I was shocked to learn that Richard Stallman will be returning to the Free Software Foundation board of directors. Stallman resigned as president of the FSF and from his position at MIT in 2019 after making offensive profoundly misinformed statements about victims of sexual trafficking and abuse. His inexcusable remarks were the triggering incident, but it should have happened years before.
If you are not familiar with Stallman and his long history of creating a hostile environment for women, I encourage you to read Selam Jie Gano’s long and courageous post detailing the testimony of those who were forced to deal with it and Sage Sharp’s Twitter thread with receipts. It wasn’t an open secret in tech, because it wasn’t even secret. Even as a junior programmer thousands of miles away and twenty years ago, I knew women who had been forced to deal with his clearly unwelcome advances, and men who shared techniques for keeping others safe from him. (According to rumor, ferns were particularly effective at warding him off, like a creepster crucifix.)
Some communities have a missing stair; Stallman was an open elevator shaft with a crocodile pit at the bottom. Usually when something is this flagrantly broken for so long, the building itself has structural problems. So it is in the free software community. Since its creation, it has been disproportionately and often overwhelmingly white and male. It has had a combative culture with hidden toxic power dynamics.
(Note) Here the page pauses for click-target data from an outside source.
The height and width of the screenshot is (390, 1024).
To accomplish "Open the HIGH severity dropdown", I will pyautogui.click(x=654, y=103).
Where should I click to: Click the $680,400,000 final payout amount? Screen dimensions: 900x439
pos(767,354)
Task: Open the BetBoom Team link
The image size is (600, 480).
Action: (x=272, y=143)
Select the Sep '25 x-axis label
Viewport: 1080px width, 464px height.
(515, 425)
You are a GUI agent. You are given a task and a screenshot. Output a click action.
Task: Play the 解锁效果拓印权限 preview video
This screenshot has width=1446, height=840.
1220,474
And it has repeatedly given known harassers and abusers a home, making it a notoriously inhumane environment, particularly for women.
When Stallman resigned, I thought it might be the beginning of an important time of reckoning for the free software movement. I was heartened that the FSF appeared ready to continue its mission to promote user freedom. It was larger than its founder, and could carry on without him. And I hoped that this would be followed by the removal of other toxic figures from positions of leadership and influence, by a genuine commitment to listening to those they had harmed, and by a new flourishing of diversity in free software.
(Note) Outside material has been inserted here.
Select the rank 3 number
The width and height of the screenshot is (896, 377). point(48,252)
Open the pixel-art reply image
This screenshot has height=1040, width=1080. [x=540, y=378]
Apparently not. Stallman’s announcement shows that the FSF as an organiation has learned nothing from #metoo, and has squandered the opportunity for critical reflection his resignation provided. There are people of conscience who work at FSF, and thousands more around the world who have contributed their efforts to its projects over the years. It has been a privilege for me to learn from and be inspired by free software advocates and volunteers who take the vision of software freedom seriously, and who are committed to making it a meaningful reality for everyone worldwide, not just for an insular group of privileged white men with careers in computing. Reinstating Richard Stallman is a slap in the face to them and a betrayal of the trust they have extended. I am deeply sorry for them all.
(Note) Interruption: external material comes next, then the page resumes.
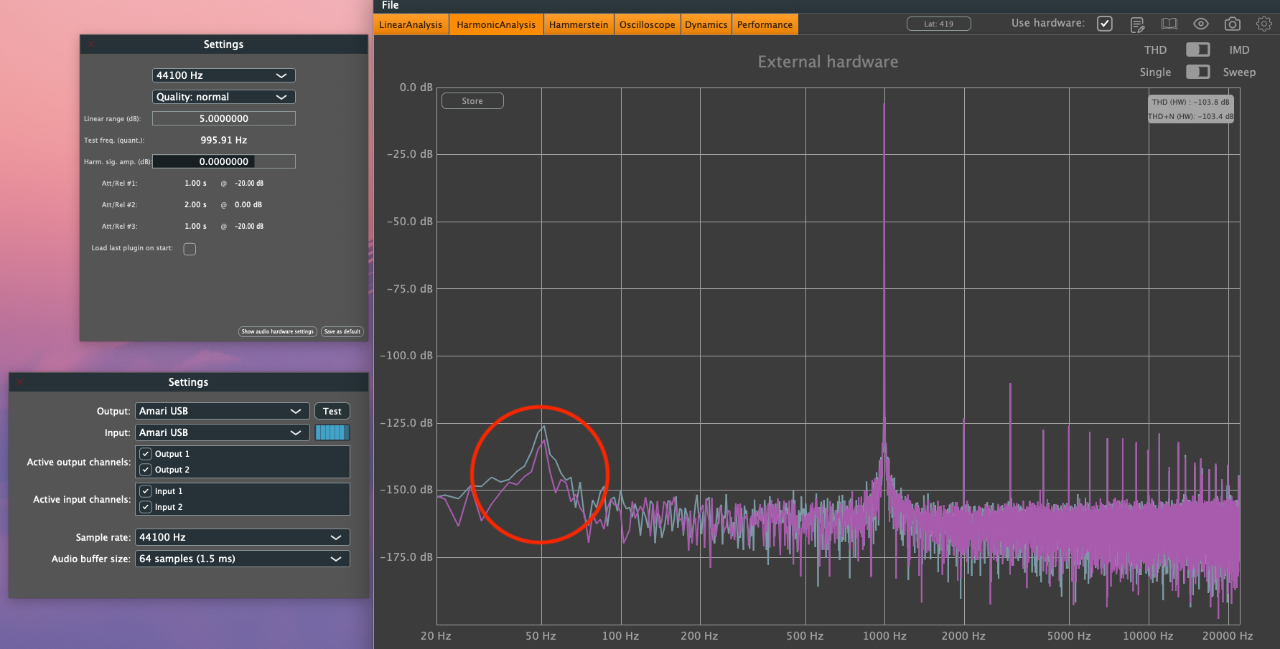This screenshot has height=649, width=1280.
Task: Open the manual book icon
Action: pyautogui.click(x=1169, y=24)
I have been an FSF donor for years, but I will make no further donations or have any further involvement with the FSF in any form while Richard Stallman retains any association with it. Instead, I will support other organizations that better understand the vision of equality and inclusion that free software represents, and are committed to that vision in everything they do.
Richard Stallman has the same freedoms in respect of free software that anyone else does. He can run it for any purpose. He can study how it works, and modify it however he wants. He can redistribute copies to anyone. And he can distribute copies of his modified versions to anyone, along with the corresponding source code. Let that be enough. As a person, he deserves nothing less. But after what he has done, he deserves not one iota more.